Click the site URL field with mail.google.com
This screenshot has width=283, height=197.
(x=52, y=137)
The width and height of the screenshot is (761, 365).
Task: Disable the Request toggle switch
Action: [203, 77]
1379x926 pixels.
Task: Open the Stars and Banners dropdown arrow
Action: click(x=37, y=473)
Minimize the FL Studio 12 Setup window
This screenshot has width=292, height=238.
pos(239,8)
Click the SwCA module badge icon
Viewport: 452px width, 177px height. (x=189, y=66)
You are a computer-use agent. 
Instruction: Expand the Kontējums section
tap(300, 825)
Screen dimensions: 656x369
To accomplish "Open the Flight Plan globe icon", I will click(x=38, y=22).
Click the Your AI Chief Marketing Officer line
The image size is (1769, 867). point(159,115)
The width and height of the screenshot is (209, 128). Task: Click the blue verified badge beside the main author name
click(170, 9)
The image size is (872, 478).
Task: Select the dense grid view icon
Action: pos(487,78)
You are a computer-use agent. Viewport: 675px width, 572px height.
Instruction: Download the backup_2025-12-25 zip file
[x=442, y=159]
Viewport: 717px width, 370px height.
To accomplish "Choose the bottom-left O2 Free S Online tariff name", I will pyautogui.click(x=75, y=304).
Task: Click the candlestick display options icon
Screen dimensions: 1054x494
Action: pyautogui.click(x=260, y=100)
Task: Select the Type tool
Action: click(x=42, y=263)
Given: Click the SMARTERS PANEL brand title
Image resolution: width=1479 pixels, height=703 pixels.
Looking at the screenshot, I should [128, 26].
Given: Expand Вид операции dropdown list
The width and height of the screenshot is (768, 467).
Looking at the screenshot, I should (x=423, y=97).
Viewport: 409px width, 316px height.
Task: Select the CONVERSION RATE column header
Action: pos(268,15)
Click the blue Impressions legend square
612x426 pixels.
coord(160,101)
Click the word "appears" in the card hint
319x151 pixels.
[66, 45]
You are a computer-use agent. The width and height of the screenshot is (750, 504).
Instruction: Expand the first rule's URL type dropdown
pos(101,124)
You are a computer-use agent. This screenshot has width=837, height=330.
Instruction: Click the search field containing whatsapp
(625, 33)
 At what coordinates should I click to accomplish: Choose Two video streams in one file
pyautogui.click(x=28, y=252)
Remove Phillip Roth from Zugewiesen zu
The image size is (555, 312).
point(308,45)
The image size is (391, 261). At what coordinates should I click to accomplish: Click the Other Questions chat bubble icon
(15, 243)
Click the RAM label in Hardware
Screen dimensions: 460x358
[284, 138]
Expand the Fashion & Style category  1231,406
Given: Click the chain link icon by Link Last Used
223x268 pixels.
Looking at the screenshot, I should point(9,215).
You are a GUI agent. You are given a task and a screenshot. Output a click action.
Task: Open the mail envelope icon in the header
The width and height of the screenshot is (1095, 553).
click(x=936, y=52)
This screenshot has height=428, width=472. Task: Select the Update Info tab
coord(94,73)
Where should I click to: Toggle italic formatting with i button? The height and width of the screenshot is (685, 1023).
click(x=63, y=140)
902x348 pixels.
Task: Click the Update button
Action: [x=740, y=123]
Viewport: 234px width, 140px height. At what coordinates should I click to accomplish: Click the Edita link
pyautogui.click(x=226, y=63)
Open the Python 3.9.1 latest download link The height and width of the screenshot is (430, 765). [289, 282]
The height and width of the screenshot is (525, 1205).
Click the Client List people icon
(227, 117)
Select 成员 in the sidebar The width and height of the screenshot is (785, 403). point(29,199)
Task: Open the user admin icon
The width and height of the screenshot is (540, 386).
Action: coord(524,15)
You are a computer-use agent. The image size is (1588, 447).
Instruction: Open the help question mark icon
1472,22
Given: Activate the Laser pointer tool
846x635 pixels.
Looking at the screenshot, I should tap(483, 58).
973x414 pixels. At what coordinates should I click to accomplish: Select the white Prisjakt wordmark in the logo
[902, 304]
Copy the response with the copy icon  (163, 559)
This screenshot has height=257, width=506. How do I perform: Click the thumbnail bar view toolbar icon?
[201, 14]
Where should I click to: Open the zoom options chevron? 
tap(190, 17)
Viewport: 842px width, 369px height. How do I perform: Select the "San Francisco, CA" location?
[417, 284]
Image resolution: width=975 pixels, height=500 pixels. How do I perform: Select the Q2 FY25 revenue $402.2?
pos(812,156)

++++++++++

Please rewrite the items above with every "Instruction" replaced by "Goal", and leave everything else unchanged.

Click the site URL field with mail.google.com
This screenshot has width=283, height=197.
(x=52, y=137)
The width and height of the screenshot is (761, 365).
Task: Disable the Request toggle switch
Action: [203, 77]
1379x926 pixels.
Task: Open the Stars and Banners dropdown arrow
Action: click(x=37, y=473)
Minimize the FL Studio 12 Setup window
This screenshot has width=292, height=238.
pos(239,8)
Click the SwCA module badge icon
Viewport: 452px width, 177px height. (x=189, y=66)
You are a computer-use agent. 
Goal: Expand the Kontējums section
tap(300, 825)
Screen dimensions: 656x369
To accomplish "Open the Flight Plan globe icon", I will click(x=38, y=22).
Click the Your AI Chief Marketing Officer line
The image size is (1769, 867). point(159,115)
The width and height of the screenshot is (209, 128). Task: Click the blue verified badge beside the main author name
click(170, 9)
The image size is (872, 478).
Task: Select the dense grid view icon
Action: pos(487,78)
You are a computer-use agent. Viewport: 675px width, 572px height.
Goal: Download the backup_2025-12-25 zip file
[x=442, y=159]
Viewport: 717px width, 370px height.
To accomplish "Choose the bottom-left O2 Free S Online tariff name", I will pyautogui.click(x=75, y=304).
Task: Click the candlestick display options icon
Screen dimensions: 1054x494
Action: pyautogui.click(x=260, y=100)
Task: Select the Type tool
Action: click(x=42, y=263)
Given: Click the SMARTERS PANEL brand title
Image resolution: width=1479 pixels, height=703 pixels.
Looking at the screenshot, I should [128, 26].
Given: Expand Вид операции dropdown list
The width and height of the screenshot is (768, 467).
Looking at the screenshot, I should (x=423, y=97).
Viewport: 409px width, 316px height.
Task: Select the CONVERSION RATE column header
Action: pos(268,15)
Click the blue Impressions legend square
612x426 pixels.
coord(160,101)
Click the word "appears" in the card hint
319x151 pixels.
[66, 45]
You are a computer-use agent. The width and height of the screenshot is (750, 504).
Goal: Expand the first rule's URL type dropdown
pos(101,124)
You are a computer-use agent. This screenshot has width=837, height=330.
Goal: Click the search field containing whatsapp
(625, 33)
 At what coordinates should I click to accomplish: Choose Two video streams in one file
pyautogui.click(x=28, y=252)
Remove Phillip Roth from Zugewiesen zu
The image size is (555, 312).
point(308,45)
The image size is (391, 261). At what coordinates should I click to accomplish: Click the Other Questions chat bubble icon
(15, 243)
Click the RAM label in Hardware
Screen dimensions: 460x358
[284, 138]
Expand the Fashion & Style category  1231,406
Given: Click the chain link icon by Link Last Used
223x268 pixels.
Looking at the screenshot, I should point(9,215).
You are a GUI agent. You are given a task and a screenshot. Output a click action.
Task: Open the mail envelope icon in the header
The width and height of the screenshot is (1095, 553).
click(x=936, y=52)
This screenshot has height=428, width=472. Task: Select the Update Info tab
coord(94,73)
Where should I click to: Toggle italic formatting with i button? The height and width of the screenshot is (685, 1023).
click(x=63, y=140)
902x348 pixels.
Task: Click the Update button
Action: [x=740, y=123]
Viewport: 234px width, 140px height. At what coordinates should I click to accomplish: Click the Edita link
pyautogui.click(x=226, y=63)
Open the Python 3.9.1 latest download link The height and width of the screenshot is (430, 765). [289, 282]
The height and width of the screenshot is (525, 1205).
Click the Client List people icon
(227, 117)
Select 成员 in the sidebar The width and height of the screenshot is (785, 403). point(29,199)
Task: Open the user admin icon
The width and height of the screenshot is (540, 386).
Action: coord(524,15)
You are a computer-use agent. The image size is (1588, 447).
Goal: Open the help question mark icon
1472,22
Given: Activate the Laser pointer tool
846x635 pixels.
Looking at the screenshot, I should tap(483, 58).
973x414 pixels. At what coordinates should I click to accomplish: Select the white Prisjakt wordmark in the logo
[902, 304]
Copy the response with the copy icon  (163, 559)
This screenshot has height=257, width=506. How do I perform: Click the thumbnail bar view toolbar icon?
[201, 14]
Where should I click to: Open the zoom options chevron? 
tap(190, 17)
Viewport: 842px width, 369px height. How do I perform: Select the "San Francisco, CA" location?
[417, 284]
Image resolution: width=975 pixels, height=500 pixels. How do I perform: Select the Q2 FY25 revenue $402.2?
pos(812,156)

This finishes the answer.